Respiratory failure may be acute or chronic. In case of Bukowski, the respiratory failure is acute and this is indicated by the drastic change in the acid-base status (pH= 7.3). The cause of respiratory failure in him is the right lower lobe collapse-consolidation secondary to pneumonia. Lower respiratory tract infection is known as pneumonia. The pathology lies in the parenchyma of the lungs which consist of alveolar sacs. There are several causes to pneumonia, the most common of which is bacterial (Stephen, 2009).

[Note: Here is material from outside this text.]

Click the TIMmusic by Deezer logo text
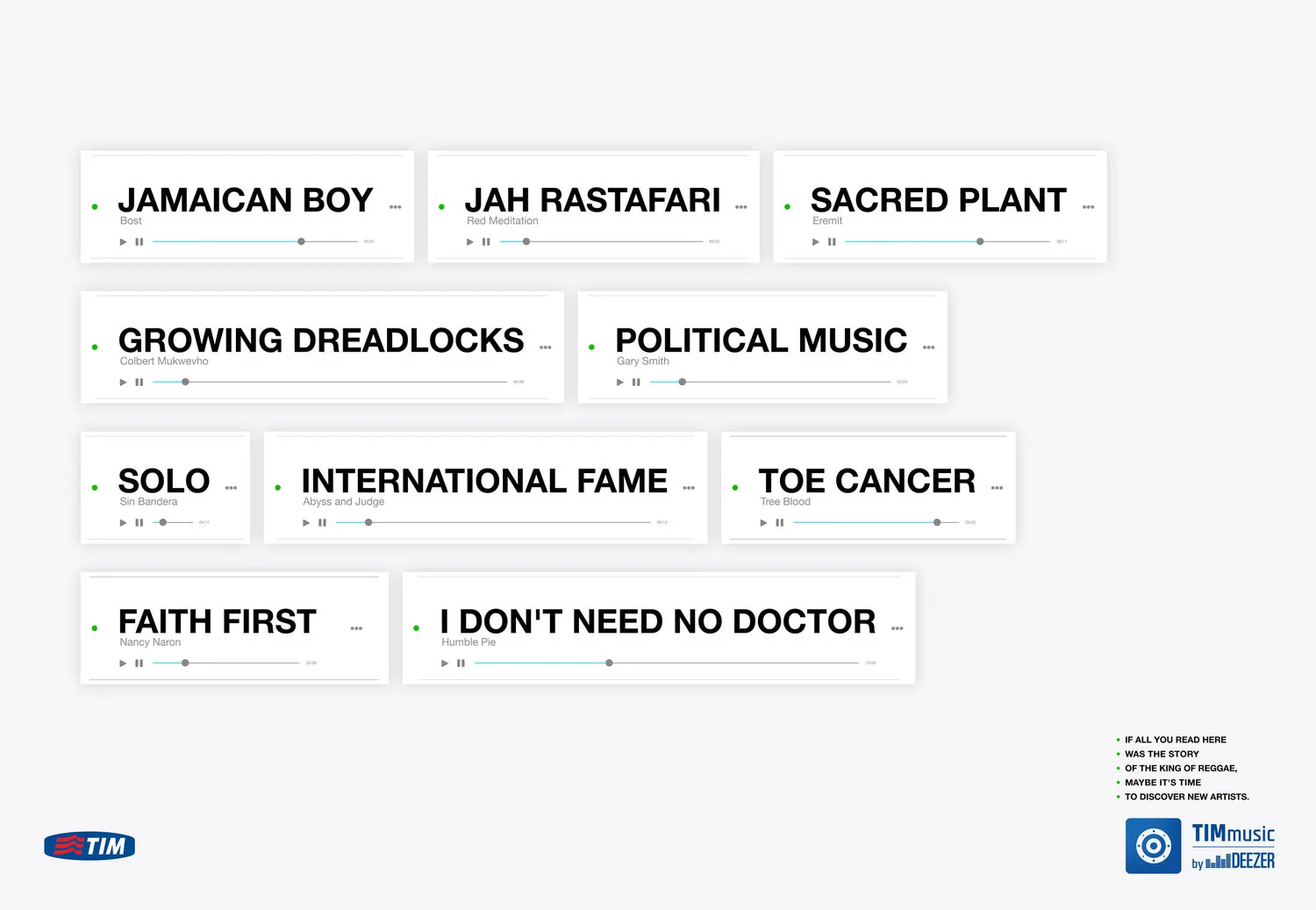 (x=1233, y=847)
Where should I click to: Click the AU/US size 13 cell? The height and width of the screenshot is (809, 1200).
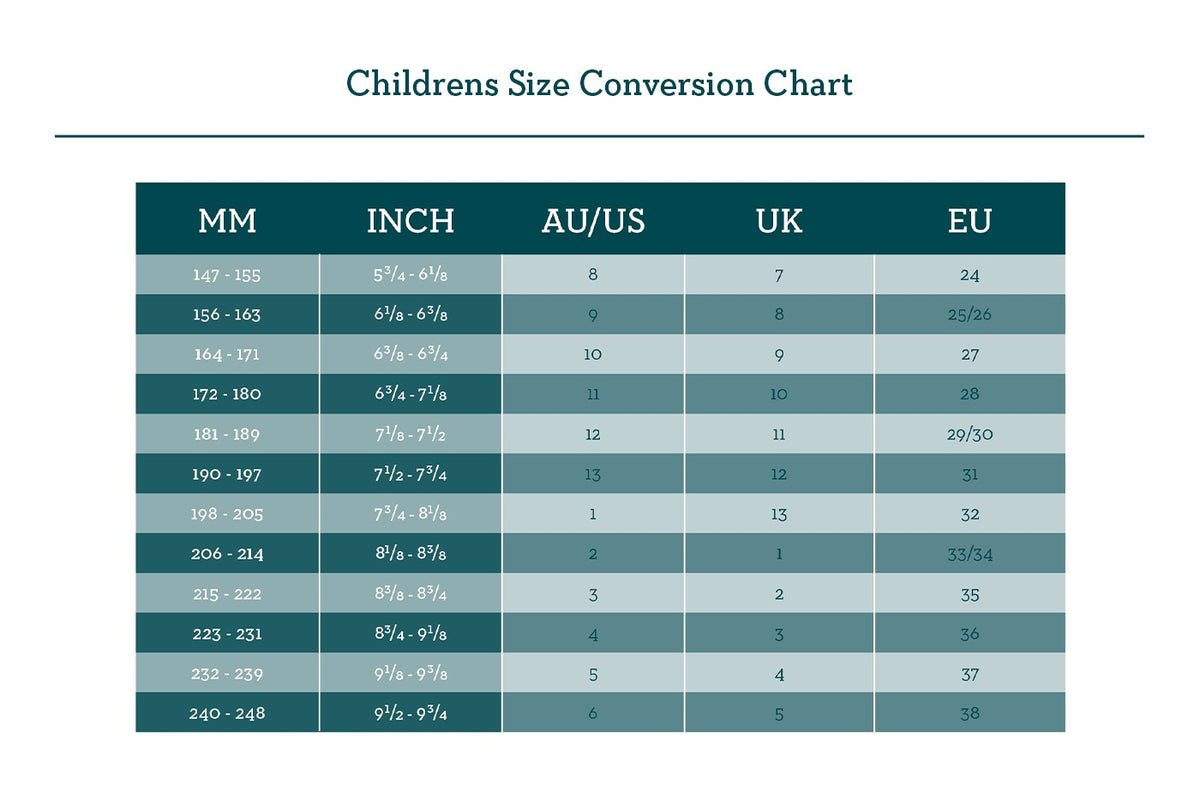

Bacterial pneumonia can be community acquired or hospital acquired. In case of Bukowski, the pneumonia is hospital acquired.

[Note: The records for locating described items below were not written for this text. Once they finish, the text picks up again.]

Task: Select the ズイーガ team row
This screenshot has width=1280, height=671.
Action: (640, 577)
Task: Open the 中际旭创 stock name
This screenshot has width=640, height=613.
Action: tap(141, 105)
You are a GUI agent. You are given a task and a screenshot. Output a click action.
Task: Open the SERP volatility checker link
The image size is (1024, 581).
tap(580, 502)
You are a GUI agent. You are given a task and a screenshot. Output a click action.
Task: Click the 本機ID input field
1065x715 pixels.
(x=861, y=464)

The most common respiratory failure is acute hypoxemic respiratory failure or type-1 which is seen in pneumonia. In acute respiratory failure, the pH is less than 7.3 (Nettina, 2009) as in Bukowski.
Decreased oxygen saturation: Acute respiratory failure occurs when the body is unable to maintain gas exchage at a rate on par with the demands of the body like in paneumonia. The damage to lung parenchyma in pneumonia results in release of inflammatory mediators and fluids because of which intrapulmonary shunting, ventilation-perfusion mismatching, hypoventilation and diffusion defects occur (Stephen, 2009). All these eventually lead to hypoxemia which is evident in the blood gas analysis of Bukowski (Ranjit, 2001). In ventilation-perfusion mismatch, areas which have lower ventilation as against perfusion contribute to hypoxemia. Intrapulmonary shunt causes deoxygenated blood to bypass ventilation in the alveoli resulting in venous admixture of blood (Roussos and Koutsoukou, 2003). Both these mechanisms cause a widening in the alveolar-arterial oxygen difference. The normal difference is less than 15mmHg and when the difference exceeds this value, respiratory failure ensues (Kaynar and Sharma, 2009). The hypoxemia causes increased work of breathing resulting in respiratory fatigue. Respiratory fatigue and reduced alveolar ventilation in turn cause hypercarbia (Roussos and Koutsoukou, 2003).Thus, Bukowski developed hospital-aquired pneumonia because of which adequate gas exchange commensurate with the needs of the body was not met, resulting in acute hypoxemic respiratory failure. Elevated respiratory rate and work of breathing: Increased respiratory rate and accessory muscle usage are indicators of increased work of breathing (Stephen, 2009), secondary to decreased oxygen in the blood. Respiratory acidosis: The hypoxemia causes increased work of breathing resulting in respiratory fatigue. Respiratory fatigue and reduced alveolar ventilation inturn causes hypercarbia (Roussos and Koutsoukou, 2003). Auscultation: Pneumonia occurs secondary to immune and inflammatory response secondary to bacteria. Due to this, fluid and pus accumulate in the airspaces. This is heard as crepitations on auscultation.